Cyril Cartwright

Personal information
- Full name: Cyril Cartwright
- Born: 28 January 1924 Dukinfield, Cheshire, England
- Died: 29 September 2015 (aged 91) Pistyll Wales
- Height: 5 ft 10 in (178 cm)

Team information
- Discipline: Road and track
- Role: Rider
- Rider type: Pursuit

Amateur team
- Manchester Wheelers

Medal record
Cycling
Representing England
British Empire Games
| Gold medal – first place | 1950 Auckland | 4,000m pursuit |

= Cyril Cartwright (cyclist) =

British cyclist

Cyril Cartwright (28 January 1924 – 29 September 2015) was a British cyclist who held national records on the track and on the road and came second in the world amateur pursuit championship in Copenhagen in 1949. He held the British five-mile and 30-mile records.

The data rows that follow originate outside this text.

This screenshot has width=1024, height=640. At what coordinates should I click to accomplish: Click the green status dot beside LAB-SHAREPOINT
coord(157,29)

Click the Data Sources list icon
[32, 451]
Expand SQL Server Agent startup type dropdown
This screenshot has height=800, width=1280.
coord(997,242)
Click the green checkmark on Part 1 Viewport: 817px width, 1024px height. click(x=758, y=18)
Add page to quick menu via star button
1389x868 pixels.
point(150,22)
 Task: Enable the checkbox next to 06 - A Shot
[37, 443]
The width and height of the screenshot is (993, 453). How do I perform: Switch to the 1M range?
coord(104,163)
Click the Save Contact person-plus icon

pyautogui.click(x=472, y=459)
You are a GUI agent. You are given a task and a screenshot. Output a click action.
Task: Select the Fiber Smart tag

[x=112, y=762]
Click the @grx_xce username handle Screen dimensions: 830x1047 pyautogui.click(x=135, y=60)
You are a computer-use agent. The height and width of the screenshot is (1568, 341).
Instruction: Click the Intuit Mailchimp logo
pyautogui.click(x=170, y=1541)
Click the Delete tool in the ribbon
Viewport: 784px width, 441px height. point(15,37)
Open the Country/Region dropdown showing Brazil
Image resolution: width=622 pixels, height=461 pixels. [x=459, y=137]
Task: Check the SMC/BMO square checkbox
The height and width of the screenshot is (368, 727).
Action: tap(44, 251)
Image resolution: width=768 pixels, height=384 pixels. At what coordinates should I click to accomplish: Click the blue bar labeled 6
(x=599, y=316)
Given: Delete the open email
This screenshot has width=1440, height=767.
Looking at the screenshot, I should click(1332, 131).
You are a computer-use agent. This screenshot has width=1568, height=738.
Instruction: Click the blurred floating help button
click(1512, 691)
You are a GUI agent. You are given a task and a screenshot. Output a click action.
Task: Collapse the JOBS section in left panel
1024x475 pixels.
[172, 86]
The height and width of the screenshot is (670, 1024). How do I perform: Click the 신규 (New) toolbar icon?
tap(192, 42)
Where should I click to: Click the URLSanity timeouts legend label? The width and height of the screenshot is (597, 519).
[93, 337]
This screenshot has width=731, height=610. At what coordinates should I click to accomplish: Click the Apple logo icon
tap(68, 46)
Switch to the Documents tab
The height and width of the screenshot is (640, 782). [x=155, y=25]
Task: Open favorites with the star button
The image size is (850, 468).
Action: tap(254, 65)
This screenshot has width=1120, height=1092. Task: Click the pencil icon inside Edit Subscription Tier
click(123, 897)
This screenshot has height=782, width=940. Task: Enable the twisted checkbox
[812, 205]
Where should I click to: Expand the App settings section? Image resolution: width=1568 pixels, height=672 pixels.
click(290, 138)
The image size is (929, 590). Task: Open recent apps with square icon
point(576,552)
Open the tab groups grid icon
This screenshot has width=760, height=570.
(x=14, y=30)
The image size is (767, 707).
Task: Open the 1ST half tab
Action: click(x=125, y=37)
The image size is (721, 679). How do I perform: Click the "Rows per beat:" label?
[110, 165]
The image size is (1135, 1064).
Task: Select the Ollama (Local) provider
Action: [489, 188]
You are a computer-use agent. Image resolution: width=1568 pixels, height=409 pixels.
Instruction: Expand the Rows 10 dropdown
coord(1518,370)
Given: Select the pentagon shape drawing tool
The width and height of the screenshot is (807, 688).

Cyril Cartwright was a miner in the Dukinfield area of England. He won the national 25-mile time trial championship in 1948, one of the first riders in the country to beat one hour for the distance. He set a national record at 59m 18s. He won the British Empire Games (Now called the Commonwealth Games) 4,000m pursuit in Auckland, New Zealand, in 1950, beating the future Tour de France rider, Russell Mockridge. The ship journey to New Zealand took five weeks. Cartwright got in as many miles as he could before the ship left in January, including riding from Manchester to London and back over a weekend. He took 13 hours on the southbound journey, 11 hours going north. He said:

I had a five-weeks sea voyage ahead depending almost entirely on a set of rollers to keep fit at international level. Most of the time it was impossible to ride free-standing with two hands on the drops (The lower section of racing handlebars.) because it was necessary to hang on to the ship with one hand because of the rolling of the waves. If the sea was calm, I would have the rollers placed for and aft of the ship and ride with two hands. If the sea was rough, I rode port and starboard across the ship behind a bulkhead to keep the spray off me, hanging on for dear life with one hand.

Of his ride against Mockridge, he said:

I began to have doubts as he went off at the start like a cork from a bottle. In the first half he had 15 yards' lead on me after my weak start, but then I got down in my streamlined position and settled down to pace I knew I could hold. Four thousand metres can be a long way when you get tired, so Just slaved away at the pedals and waited for him to crack. After two laps he had increased his lead to 25 yards, then he started to struggle and at four laps I was level.

By three-quarter distance, Mockridge was struggling so badly that he gave up when he was 50 yards behind. As well as the gold medal, Cartwright received a certificate for the fastest time ridden in New Zealand.

Cartwright remembered: "As we boarded his ship [for the journey home], the captain didn't say 'Congratulations, nice work.' His words were: 'I've locked those rollers of yours in the hold for the voyage home. You were nothing but a nuisance on the way here but we don't want to have to put up with it on the way back.".

He stopped racing after not being selected for the Olympic Games in Helsinki in 1952.